Ни сам себя я не считаю,
И не сочтет меня никто достойным:
Вот почему страшусь,
Чтобы мое желанье вознестись
К таким высотам не было безумным. [611]
Кажется, этого возможного «безумья» он страшится не только в самом начале пути к «Раю земному» — Царству Божию на земле, как на небе, но и в самом конце: иначе не замуровал бы в стену, накануне смерти, тринадцать последних, высших песен Рая. Самое для него страшное, может быть, то, что в этом «безумном желании» он иногда сознает или, по крайней мере, чувствует себя не «грешным», а иначе святым, по-новому, — не так, как были святы до него, за десять-одиннадцать веков христианства, после двух-трех первых, все святые; чувствует себя, в какой-то одной, не достигнутой им и, может быть, для него недостижимой точке, противосвятым, antisanctus.

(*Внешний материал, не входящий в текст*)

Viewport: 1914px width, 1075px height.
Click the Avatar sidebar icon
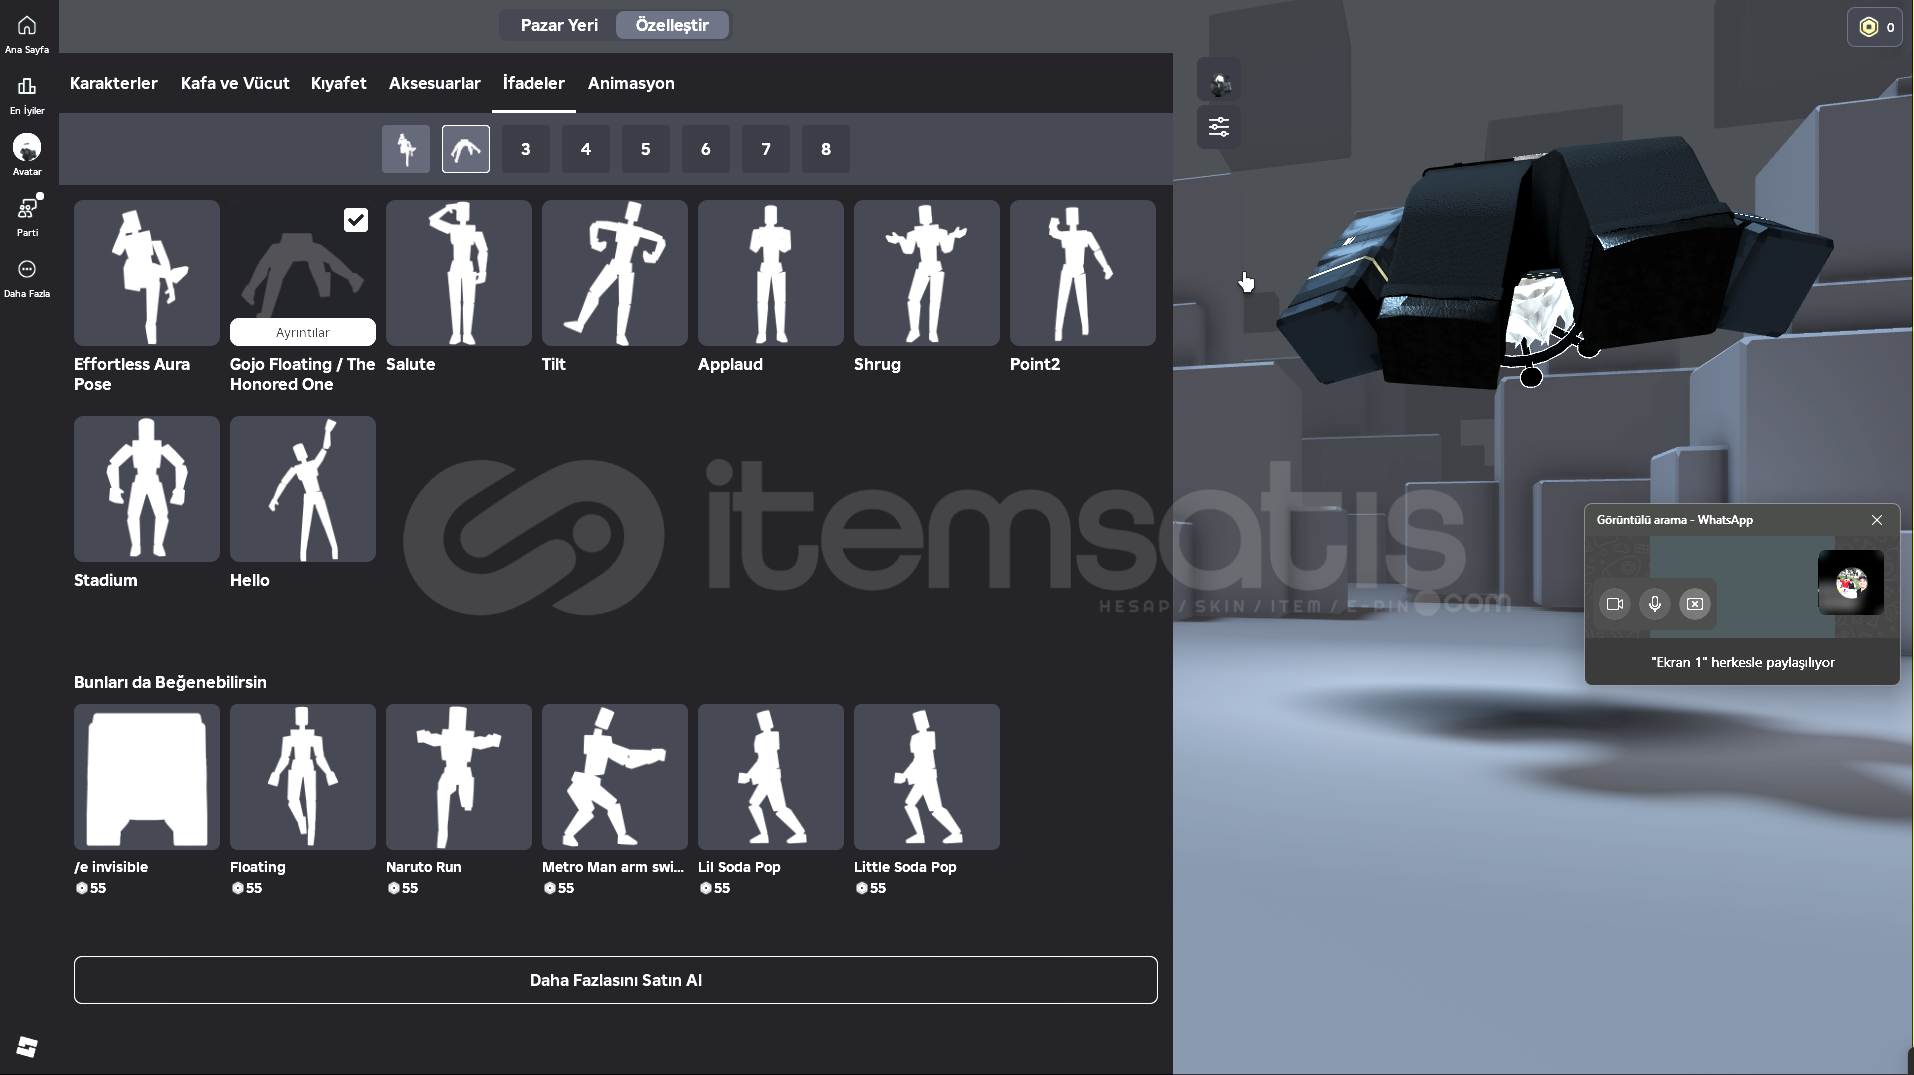(x=27, y=149)
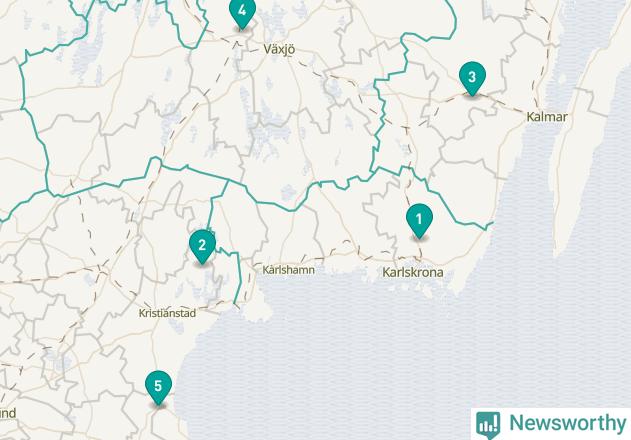Select the Kalmar city label

[547, 117]
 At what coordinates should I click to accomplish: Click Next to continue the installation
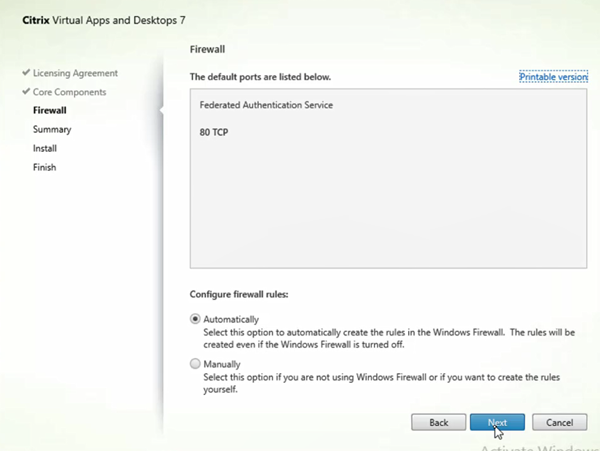[497, 423]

Очень вероятно, что бывали такие минуты, когда он готов был поверить тому, что следовало из ошибочных, в уровень тогдашнего знания; но для него соблазнительно точных, астрологических и богословских выкладок, а именно тому, что первое всемирно-историческое движение к Царству Божию — «поворот всех кораблей носами туда, куда сейчас кормы их повернуты», — совершится не ранее, как через семь тысячелетий — т. е. через столько веков, сколько отделяет конец каменного века от Р. X.[612] Судя по этому, Данте — меньше всего отвлеченный мыслитель и мечтатель из тех, кого мы называем «идеалистами»: он «видит все», tutto vedea, по глубокому слову Саккетти; он знает, с кем борется; чувствует действительную меру того, что хочет сделать: раздавливающий вес подымаемых им тяжестей.

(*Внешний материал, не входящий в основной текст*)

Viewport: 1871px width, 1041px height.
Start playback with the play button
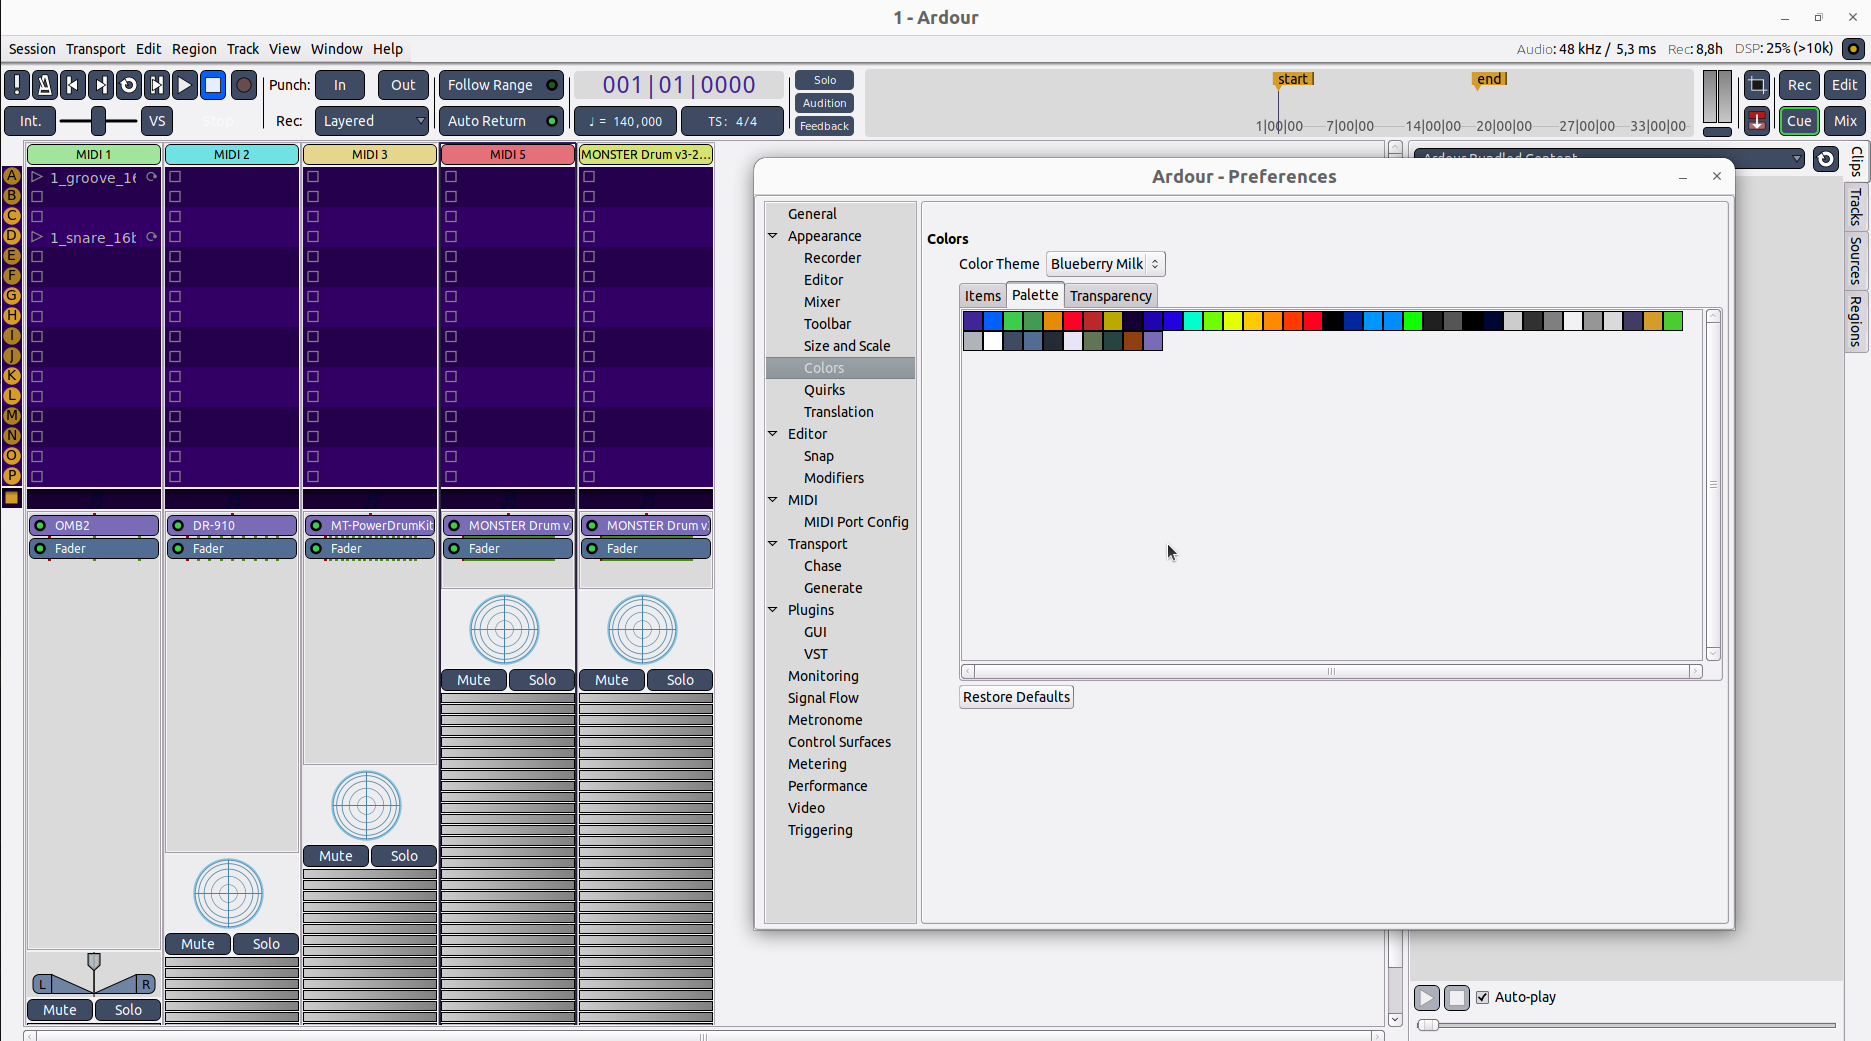coord(184,85)

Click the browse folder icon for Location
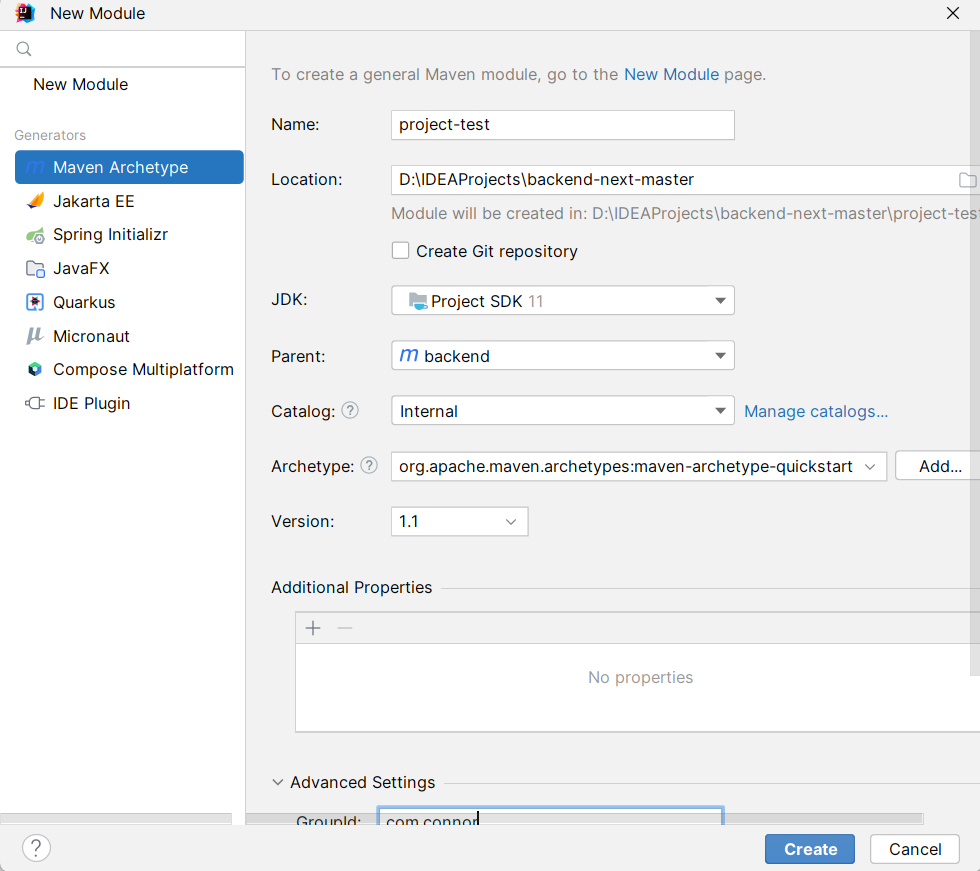966,180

Так бесконечно трудна цель его — борьба за христианство будущее — потому, что и бывшее уже изнемогает в мире, именно в эти дни: между смертью св. Франциска Ассизского и рождением Данте уже начинается то, что мы называем «Возрождением» и что, может быть, вернее было бы назвать «вырождением» христианского человечества; тогда уже совершается «великий отказ», il gran rifiuto,[613] отступление от Христа, единственного двух миров Соединителя:
Ибо Он есть мир наш, соделавший из двух одно, poiêsas ta amphotera hen. (Еф. 2, 14).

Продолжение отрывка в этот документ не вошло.